> _Exercise_:
Could you print the lines starting with the one that contains "This screenshot has height=1080, width=1920." and ending with the one that contains "Action: (x=1767, y=326)", both included, exactly as they are?

[Rows of pointing data]
————

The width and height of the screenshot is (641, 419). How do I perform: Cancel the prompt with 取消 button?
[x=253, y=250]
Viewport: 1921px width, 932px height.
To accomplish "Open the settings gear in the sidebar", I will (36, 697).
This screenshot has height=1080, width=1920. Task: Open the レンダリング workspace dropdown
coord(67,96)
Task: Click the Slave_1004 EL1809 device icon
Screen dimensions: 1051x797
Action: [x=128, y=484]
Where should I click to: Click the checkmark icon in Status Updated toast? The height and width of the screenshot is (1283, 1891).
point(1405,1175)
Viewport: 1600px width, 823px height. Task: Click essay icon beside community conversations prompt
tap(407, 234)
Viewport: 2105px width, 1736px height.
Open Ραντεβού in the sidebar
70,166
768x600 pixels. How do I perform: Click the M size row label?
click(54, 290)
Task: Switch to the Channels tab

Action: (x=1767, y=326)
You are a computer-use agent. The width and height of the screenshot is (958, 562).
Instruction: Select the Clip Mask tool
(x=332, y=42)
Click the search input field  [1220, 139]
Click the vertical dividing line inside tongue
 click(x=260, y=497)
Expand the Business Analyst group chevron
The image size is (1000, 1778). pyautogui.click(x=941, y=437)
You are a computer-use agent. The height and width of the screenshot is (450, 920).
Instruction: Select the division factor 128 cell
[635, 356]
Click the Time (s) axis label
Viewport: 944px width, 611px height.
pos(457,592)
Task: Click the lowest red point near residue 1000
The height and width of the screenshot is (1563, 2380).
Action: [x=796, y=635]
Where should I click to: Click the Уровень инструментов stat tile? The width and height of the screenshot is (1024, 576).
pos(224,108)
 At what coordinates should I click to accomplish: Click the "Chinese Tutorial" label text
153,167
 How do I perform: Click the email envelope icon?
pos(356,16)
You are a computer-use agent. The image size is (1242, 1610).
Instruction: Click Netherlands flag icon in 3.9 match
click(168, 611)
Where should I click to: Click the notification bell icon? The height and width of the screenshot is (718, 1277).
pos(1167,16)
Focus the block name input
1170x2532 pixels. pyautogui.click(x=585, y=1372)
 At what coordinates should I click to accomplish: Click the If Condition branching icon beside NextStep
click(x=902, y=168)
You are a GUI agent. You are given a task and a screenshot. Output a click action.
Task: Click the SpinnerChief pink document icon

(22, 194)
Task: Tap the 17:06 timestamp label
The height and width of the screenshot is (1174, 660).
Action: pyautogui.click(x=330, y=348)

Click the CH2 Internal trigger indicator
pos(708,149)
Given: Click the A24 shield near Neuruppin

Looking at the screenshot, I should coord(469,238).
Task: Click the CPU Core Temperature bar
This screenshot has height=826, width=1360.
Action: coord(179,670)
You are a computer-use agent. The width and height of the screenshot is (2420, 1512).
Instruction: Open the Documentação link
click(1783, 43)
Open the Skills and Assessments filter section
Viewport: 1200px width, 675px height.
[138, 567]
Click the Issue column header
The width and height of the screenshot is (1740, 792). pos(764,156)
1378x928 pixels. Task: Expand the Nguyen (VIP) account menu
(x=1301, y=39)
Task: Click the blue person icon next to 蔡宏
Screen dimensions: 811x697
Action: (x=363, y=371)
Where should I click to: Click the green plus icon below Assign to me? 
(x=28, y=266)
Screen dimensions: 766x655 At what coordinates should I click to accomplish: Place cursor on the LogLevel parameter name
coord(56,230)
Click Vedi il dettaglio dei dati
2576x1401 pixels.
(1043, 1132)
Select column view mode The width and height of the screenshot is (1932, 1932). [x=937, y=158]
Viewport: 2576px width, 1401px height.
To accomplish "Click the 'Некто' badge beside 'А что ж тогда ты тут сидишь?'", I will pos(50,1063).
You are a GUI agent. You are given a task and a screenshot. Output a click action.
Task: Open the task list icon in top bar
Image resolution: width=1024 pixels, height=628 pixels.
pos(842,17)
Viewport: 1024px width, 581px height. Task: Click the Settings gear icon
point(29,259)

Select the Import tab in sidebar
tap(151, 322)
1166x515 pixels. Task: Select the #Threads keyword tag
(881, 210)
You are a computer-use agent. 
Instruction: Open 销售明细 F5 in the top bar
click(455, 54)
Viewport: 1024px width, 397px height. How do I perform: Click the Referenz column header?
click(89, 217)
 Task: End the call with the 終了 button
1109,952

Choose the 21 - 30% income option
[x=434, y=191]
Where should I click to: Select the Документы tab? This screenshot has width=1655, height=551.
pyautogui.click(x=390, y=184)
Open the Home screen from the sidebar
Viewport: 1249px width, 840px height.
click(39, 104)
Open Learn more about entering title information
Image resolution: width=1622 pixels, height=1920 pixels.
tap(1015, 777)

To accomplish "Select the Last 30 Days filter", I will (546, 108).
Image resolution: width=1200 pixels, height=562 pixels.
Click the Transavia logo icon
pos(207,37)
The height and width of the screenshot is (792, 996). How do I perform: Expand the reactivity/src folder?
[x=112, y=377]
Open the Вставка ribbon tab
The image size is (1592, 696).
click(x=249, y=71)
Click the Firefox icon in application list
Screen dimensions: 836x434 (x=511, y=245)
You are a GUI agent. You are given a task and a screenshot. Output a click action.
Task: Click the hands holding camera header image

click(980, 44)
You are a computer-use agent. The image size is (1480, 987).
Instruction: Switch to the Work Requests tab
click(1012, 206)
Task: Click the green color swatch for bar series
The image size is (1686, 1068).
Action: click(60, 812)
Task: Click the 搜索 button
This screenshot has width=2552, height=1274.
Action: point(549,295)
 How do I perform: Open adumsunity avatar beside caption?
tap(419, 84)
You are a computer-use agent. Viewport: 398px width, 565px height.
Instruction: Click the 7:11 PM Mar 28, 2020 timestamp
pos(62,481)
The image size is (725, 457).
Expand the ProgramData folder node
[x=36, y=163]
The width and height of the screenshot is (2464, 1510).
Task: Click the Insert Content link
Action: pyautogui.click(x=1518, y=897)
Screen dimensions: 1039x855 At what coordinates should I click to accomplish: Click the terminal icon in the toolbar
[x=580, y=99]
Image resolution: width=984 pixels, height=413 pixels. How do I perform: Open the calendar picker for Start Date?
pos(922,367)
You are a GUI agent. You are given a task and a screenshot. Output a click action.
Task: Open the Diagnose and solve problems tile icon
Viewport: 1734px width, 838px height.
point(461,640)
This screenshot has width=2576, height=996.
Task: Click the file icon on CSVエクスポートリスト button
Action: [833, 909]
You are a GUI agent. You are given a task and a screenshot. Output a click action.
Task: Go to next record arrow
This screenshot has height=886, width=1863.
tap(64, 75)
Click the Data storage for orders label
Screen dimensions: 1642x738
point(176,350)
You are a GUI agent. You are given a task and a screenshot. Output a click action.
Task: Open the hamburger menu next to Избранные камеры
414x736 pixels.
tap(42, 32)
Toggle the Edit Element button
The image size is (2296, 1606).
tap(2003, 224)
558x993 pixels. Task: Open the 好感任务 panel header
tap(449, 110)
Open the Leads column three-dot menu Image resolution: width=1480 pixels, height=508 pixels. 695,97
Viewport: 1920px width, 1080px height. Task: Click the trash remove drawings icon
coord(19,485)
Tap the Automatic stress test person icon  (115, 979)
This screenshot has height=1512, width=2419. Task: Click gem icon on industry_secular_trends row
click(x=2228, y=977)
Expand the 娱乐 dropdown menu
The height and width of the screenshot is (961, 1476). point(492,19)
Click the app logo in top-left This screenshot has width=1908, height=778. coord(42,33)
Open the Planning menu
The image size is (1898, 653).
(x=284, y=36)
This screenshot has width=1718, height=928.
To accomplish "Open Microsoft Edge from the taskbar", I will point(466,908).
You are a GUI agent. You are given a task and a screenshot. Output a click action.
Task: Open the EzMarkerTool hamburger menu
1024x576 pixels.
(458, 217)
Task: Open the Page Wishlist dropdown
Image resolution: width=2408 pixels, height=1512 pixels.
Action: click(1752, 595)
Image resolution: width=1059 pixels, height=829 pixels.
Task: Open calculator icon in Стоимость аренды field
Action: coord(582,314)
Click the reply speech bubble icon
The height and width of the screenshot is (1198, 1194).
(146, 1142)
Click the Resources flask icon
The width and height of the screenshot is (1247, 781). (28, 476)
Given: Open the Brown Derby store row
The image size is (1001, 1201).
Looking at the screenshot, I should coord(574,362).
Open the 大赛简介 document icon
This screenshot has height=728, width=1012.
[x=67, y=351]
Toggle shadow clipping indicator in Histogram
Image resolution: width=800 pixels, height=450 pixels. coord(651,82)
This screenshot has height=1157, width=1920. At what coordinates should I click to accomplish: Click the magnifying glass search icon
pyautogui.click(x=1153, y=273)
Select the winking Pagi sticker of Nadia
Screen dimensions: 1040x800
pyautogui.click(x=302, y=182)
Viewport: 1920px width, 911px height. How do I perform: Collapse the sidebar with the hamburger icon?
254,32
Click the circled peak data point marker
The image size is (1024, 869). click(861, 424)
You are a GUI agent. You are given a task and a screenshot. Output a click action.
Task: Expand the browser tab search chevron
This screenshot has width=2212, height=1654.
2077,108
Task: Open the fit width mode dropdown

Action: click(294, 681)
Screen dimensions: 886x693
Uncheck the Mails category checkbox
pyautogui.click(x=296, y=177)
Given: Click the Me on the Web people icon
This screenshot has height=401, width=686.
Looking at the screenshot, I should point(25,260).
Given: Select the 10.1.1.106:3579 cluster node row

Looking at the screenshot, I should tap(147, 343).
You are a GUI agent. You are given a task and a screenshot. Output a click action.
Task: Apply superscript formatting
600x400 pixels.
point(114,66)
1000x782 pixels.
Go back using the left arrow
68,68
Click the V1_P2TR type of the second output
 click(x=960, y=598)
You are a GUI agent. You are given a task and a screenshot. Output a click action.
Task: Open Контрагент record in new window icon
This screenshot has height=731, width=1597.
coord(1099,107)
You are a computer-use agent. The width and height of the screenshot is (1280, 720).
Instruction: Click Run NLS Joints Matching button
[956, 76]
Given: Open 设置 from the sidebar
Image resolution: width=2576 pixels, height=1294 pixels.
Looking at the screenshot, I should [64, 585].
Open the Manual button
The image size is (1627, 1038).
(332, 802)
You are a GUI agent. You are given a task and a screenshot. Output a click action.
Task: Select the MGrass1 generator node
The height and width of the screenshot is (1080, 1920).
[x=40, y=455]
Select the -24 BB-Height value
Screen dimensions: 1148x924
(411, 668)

————

> _Solution for this task_:
This screenshot has height=1080, width=1920. Task: Open the レンダリング workspace dropdown
coord(67,96)
Task: Click the Slave_1004 EL1809 device icon
Screen dimensions: 1051x797
Action: [x=128, y=484]
Where should I click to: Click the checkmark icon in Status Updated toast? The height and width of the screenshot is (1283, 1891).
point(1405,1175)
Viewport: 1600px width, 823px height. Task: Click essay icon beside community conversations prompt
tap(407, 234)
Viewport: 2105px width, 1736px height.
Open Ραντεβού in the sidebar
70,166
768x600 pixels. How do I perform: Click the M size row label?
click(54, 290)
Task: Switch to the Channels tab

Action: (x=1767, y=326)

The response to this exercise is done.